Il film parte da una premessa assurda, eppure durante tutta la prima parte lascia intuire che verrà data una risposta alla situazione capitata a Martin. La risposta non arriverà mai. Non ha paura che il pubblico si senta preso in giro?
I più grandi filosofi non hanno trovato risposta alla domanda del perché. È presente la suspense, intenzionalmente costruita come tale, in tutta la prima parte del film. E svanisce per fare posto a un’altra riflessione che, dal mio punto di vista, è più importante di una qualsiasi teoria del complotto che avrebbe dovuto essere affrontata nella sceneggiatura. Non volevo dare spiegazioni e penso che il pubblico capirà.

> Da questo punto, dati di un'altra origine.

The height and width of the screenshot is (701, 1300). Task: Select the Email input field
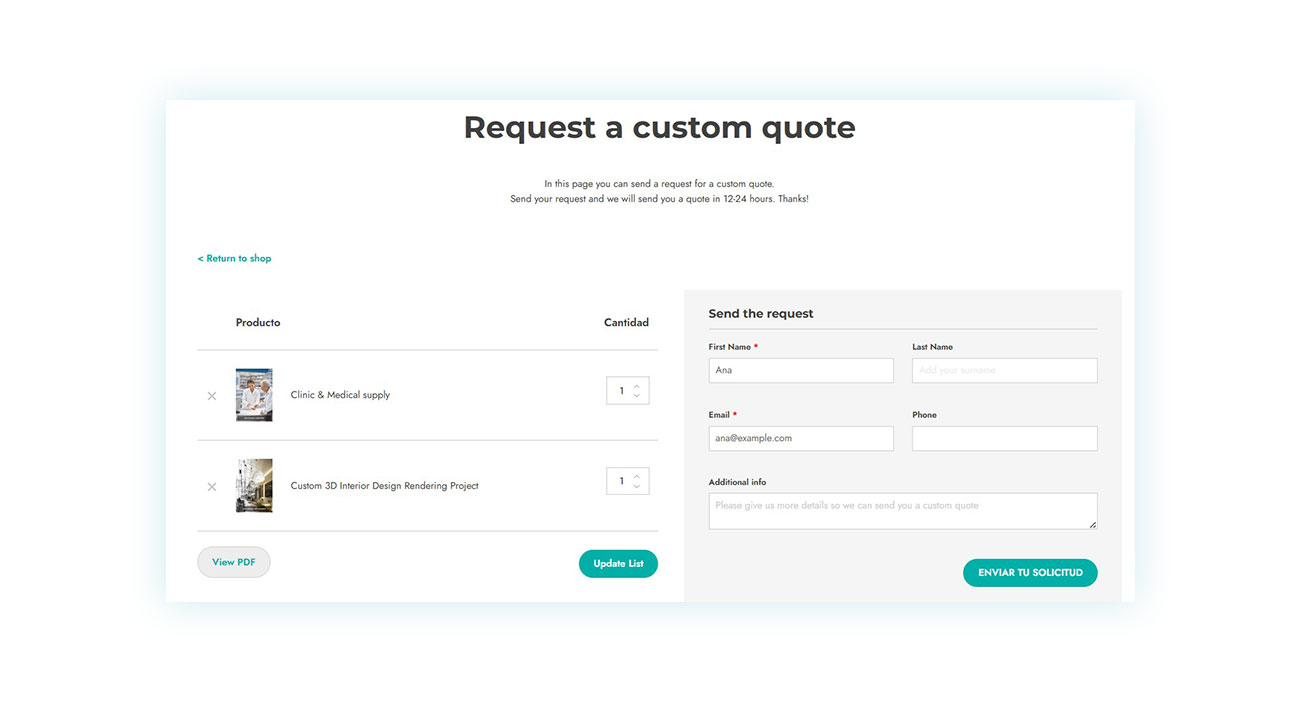point(801,438)
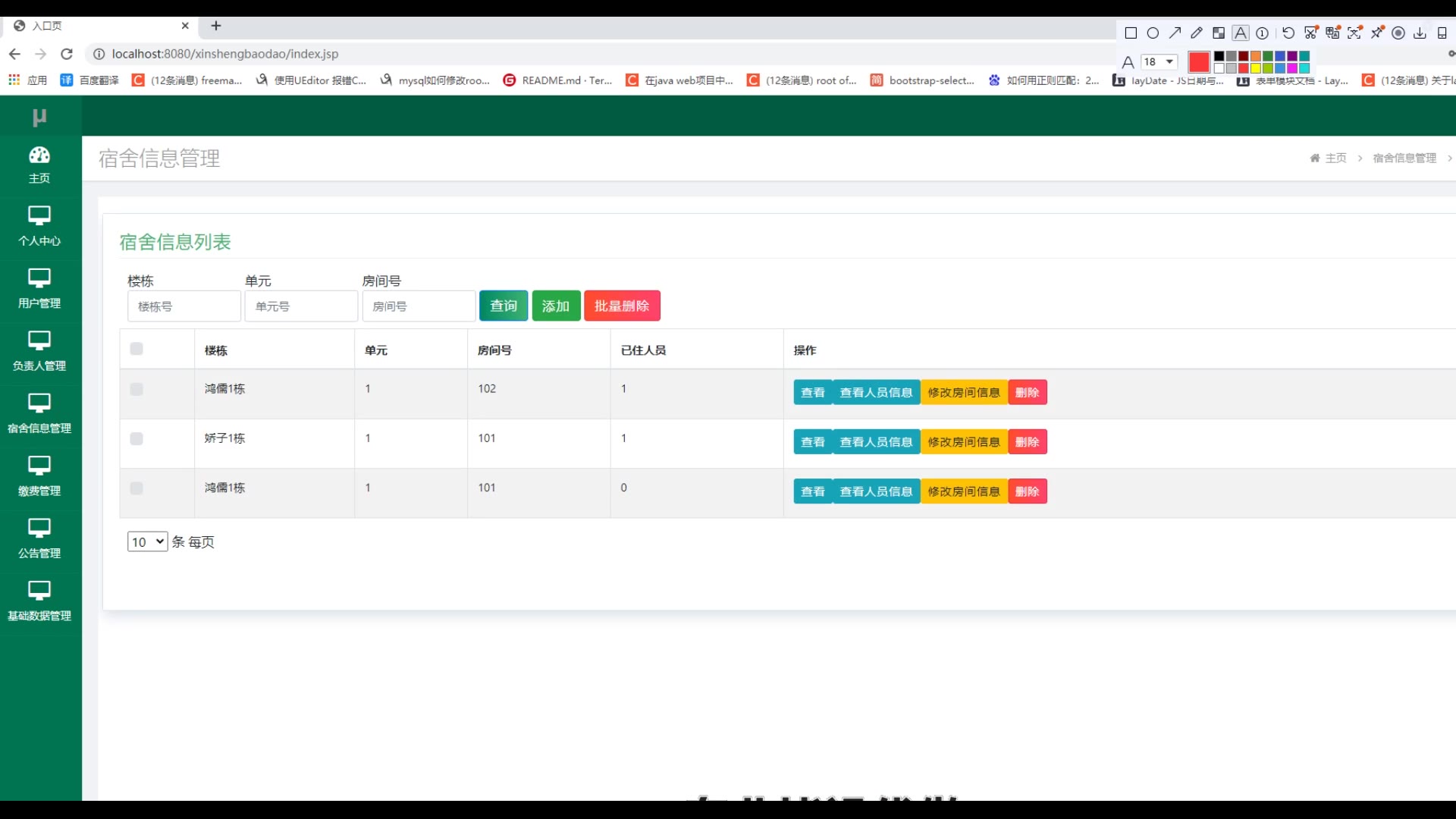Select the rectangle annotation tool
Image resolution: width=1456 pixels, height=819 pixels.
[x=1131, y=33]

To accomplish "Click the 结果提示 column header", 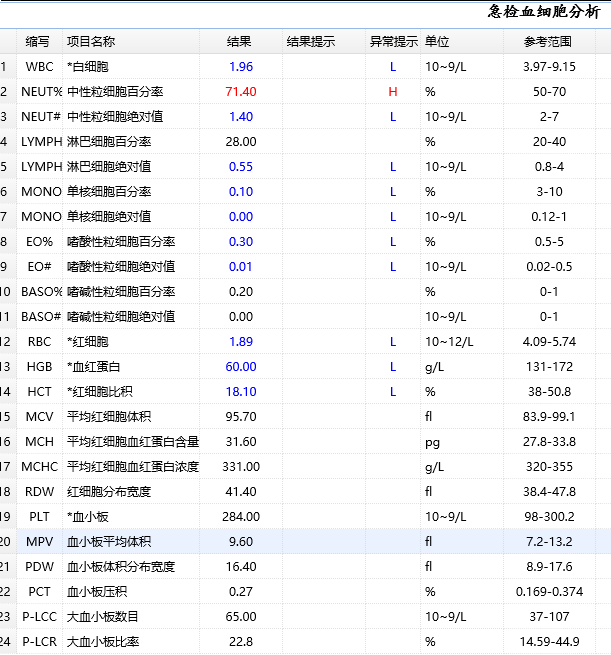I will coord(311,42).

La notorietà ha delle implicazioni, ma anche dei vantaggi. La sua notorietà e quella dei suoi attori l’hanno aiutata a finanziare o a realizzare il film?
No, non credo. Ho la mia società di produzione. L’ho fondata con Édouard Weil, compagno di studi, e siamo indipendenti. Avevo già lavorato con Cécile de France, e Kad Merad è un amico da 20 anni. Inoltre, la produzione del film non è costata poi così tanto.